292. tenacious

papesse

In the last post I mentioned the recent end of a community of which I’ve been part for the past five years or so. Apparently it’s been a while since I last mentioned it, which I suppose is telling.

Our local Sunday Assembly chapter was founded in mid-2014 by a group of former Christians and secular folks who were excited about the mission of the organization and had been looking for a sense of community and belonging that was missing from our lives.

We first met in May of that year and in the beginning there was a lot of interest and excitement in what we were doing. People looked forward to seeing each other each month, and many even met outside of monthly assemblies. We had an active board that was excited to build something meaningful and important to people’s lives.

The beginning of the end probably came in early 2017 when a schism occurred amongst the board that had partly to do with my being physically assaulted in 2016. What exactly happened is a long story, but about half of the board sided with the couple that owned the house where I was attacked and when they left they took their friends with them.

From that point on we lost more board members who felt increasingly burned out or who simply lost interest. Attendance never recovered after the split and by late last year we had events where no one besides the volunteers showed up. After another no-show assembly last month, we decided the writing on the wall had been there long enough and that it was time to pull the plug.

On the one hand, for me it’s kind of a relief to have the time and energy that went into planning those events and making them happen. And over the last year and a half or so, I felt more and more like Leslie Knope trying to rally everyone’s enthusiasm, or (and this is probably more accurate) like someone who refuses to accept the reality that a dying family member is beyond help and that it’s time to let them go.

On the other hand, I’ve put an incredible amount of time and energy over the years into making this thing happen and keeping it going so it’s hard not to feel like that investment was a total waste. To admit defeat and that my efforts to revive this group failed also meant this was another community that I’ve lost.
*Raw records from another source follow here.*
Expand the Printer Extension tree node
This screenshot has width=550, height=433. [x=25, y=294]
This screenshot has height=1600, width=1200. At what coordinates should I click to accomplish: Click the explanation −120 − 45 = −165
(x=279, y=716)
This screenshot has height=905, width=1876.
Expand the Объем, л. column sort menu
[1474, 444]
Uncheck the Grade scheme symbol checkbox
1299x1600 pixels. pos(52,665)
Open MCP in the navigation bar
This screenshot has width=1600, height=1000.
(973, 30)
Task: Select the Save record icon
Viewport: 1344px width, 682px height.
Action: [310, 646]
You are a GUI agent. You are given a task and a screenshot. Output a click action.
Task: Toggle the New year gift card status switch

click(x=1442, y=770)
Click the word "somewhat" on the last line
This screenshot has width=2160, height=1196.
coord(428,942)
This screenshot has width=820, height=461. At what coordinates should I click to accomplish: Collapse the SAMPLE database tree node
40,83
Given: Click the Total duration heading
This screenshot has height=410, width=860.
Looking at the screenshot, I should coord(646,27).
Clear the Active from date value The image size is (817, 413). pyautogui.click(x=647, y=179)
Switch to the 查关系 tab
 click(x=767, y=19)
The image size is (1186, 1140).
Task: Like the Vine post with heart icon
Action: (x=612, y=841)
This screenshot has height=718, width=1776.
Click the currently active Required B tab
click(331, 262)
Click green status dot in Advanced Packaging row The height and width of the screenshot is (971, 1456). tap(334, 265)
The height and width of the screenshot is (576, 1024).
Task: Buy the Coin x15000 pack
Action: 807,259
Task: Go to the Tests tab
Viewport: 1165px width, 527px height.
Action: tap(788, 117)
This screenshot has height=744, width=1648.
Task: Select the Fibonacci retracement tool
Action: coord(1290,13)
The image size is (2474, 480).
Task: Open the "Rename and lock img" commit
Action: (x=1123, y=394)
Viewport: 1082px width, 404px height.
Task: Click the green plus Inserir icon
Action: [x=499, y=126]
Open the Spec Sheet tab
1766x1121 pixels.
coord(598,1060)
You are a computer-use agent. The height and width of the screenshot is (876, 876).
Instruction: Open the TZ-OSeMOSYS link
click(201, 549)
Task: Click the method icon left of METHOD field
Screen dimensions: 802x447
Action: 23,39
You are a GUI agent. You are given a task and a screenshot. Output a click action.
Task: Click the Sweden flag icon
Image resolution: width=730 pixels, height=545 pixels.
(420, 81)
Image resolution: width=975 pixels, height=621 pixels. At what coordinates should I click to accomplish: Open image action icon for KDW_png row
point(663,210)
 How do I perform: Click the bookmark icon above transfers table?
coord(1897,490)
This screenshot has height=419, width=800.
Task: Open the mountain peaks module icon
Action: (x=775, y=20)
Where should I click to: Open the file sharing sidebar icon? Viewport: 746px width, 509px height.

And one of the most difficult things to deal with is the sense that I have been the only person who has really cared about its survival.

Much of this ties back to the longing I’ve had for belonging, community, and family, in part since leaving church in 2011 and losing that network but also throughout my life. Home was never a place where I felt truly accepted, and even church wasn’t an environment where it was safe to let down my guard.

Of course, many people (especially the non-religious) never really find a community like this one. Many never find a group of close friends, or feel the need for such a group.

This makes the loss even more keen.

Frankly, what I most enjoyed about church, aside from social stability, was the musical outlet it offered. That was probably my favorite thing about Sunday Assembly, and it was my favorite thing about college—collaborating with a small group of people who enjoy creating music or simply being creative together. There are few opportunities like this outside of community choirs and ensembles (like bands or orchestras), but frankly don’t fancy being part of a faceless mass.

And if I’m being brutally honest, I don’t care for not being the one who calls the shots.


This is one thing that especially torments me about the demise of our Sunday Assembly chapter. Now that we’ve accepted the inevitable and pulled that lever, I’ve been post mortem-ing everything that’s happened over the last five years to identify any steps we could have taken to change the outcome.

The answer is: probably not much. Our chapter had a lot of competition in terms of there being a number of established groups with a similar purpose (and more resources). And it was difficult to really distinguish ourselves from those other groups or articulate what we had to offer that someone couldn’t find somewhere else.

Also: secular people (especially those who left religion) tend to be wary of church-like organizations, and that was our chief demographic.

There were a lot of mistakes that I made though that I worry contributed to our group’s unravelling. My leadership style as music director tended towards the unyielding rather than the collaborative, because while I was rarely outright dismissive of others’ ideas or input, I often ignored suggestions in favor of my own vision or agenda.

I was also reluctant to delegate or let others do things since no one else would deliver to my standards.

Because, you know, I was 100% right.

Leslie Knope (Parks and Recreation, NBC)

In hindsight, this had the hallmarks of insecurity and growing up in an environment where I had little control. It had the hallmarks of fearing that others would discover I wasn’t that talented–or worse, that someone else was a better and more fun leader.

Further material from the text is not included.